**DATA EXCERPTS**
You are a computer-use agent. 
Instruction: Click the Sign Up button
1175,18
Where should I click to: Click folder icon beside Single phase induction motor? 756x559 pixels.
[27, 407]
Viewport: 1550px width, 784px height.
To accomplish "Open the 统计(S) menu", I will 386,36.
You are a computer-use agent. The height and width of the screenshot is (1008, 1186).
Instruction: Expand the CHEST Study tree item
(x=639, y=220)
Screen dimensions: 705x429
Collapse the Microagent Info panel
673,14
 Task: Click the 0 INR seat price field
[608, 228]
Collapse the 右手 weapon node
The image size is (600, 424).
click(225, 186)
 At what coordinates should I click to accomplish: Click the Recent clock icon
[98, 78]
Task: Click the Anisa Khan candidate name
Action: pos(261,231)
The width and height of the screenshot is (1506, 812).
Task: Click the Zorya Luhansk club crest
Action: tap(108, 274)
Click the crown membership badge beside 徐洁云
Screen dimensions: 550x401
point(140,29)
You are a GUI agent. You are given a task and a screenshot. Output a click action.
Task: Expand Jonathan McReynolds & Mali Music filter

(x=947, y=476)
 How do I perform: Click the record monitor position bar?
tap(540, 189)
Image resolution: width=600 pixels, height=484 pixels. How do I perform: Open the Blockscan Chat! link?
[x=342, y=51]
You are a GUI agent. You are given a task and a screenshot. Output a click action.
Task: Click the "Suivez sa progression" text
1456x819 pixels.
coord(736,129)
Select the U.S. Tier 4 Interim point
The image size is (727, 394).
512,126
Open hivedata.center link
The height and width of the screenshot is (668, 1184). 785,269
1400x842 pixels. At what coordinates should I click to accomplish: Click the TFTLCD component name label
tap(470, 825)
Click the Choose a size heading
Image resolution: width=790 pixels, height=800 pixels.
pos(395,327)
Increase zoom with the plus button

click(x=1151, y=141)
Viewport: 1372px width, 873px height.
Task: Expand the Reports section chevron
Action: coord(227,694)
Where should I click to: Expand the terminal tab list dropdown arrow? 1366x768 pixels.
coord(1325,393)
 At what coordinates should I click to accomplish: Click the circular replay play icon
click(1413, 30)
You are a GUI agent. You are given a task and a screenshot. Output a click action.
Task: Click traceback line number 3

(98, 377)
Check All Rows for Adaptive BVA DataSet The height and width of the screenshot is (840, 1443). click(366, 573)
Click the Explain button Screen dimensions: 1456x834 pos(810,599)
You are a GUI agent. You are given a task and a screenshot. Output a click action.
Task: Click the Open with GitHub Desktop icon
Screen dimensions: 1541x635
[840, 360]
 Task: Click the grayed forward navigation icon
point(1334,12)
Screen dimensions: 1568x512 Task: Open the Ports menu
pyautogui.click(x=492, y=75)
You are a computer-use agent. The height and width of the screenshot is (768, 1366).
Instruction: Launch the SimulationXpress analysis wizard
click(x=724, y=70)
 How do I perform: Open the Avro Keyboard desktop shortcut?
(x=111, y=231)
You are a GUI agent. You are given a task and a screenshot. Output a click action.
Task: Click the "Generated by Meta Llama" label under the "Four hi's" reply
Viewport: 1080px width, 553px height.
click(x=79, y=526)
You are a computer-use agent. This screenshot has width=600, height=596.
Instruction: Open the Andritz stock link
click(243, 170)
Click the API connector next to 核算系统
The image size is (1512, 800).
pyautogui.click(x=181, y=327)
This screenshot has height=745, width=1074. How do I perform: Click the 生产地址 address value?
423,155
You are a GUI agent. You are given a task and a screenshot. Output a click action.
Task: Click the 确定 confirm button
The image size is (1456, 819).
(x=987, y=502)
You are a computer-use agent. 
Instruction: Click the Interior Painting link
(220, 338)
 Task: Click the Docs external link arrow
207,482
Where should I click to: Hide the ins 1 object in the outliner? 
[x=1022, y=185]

**WORK TO COMPLETE**
Please give the items above as a Markdown table with the columns "Row" and "Item line", running from the start of the items through the line that contains "(x=639, y=220)", that line included, with blank lines left out.

**RESPONSE TO THE TASK**
| Row | Item line |
|---|---|
| 1 | You are a computer-use agent.  |
| 2 | Instruction: Click the Sign Up button |
| 3 | 1175,18 |
| 4 | Where should I click to: Click folder icon beside Single phase induction motor? 756x559 pixels. |
| 5 | [27, 407] |
| 6 | Viewport: 1550px width, 784px height. |
| 7 | To accomplish "Open the 统计(S) menu", I will 386,36. |
| 8 | You are a computer-use agent. The height and width of the screenshot is (1008, 1186). |
| 9 | Instruction: Expand the CHEST Study tree item |
| 10 | (x=639, y=220) |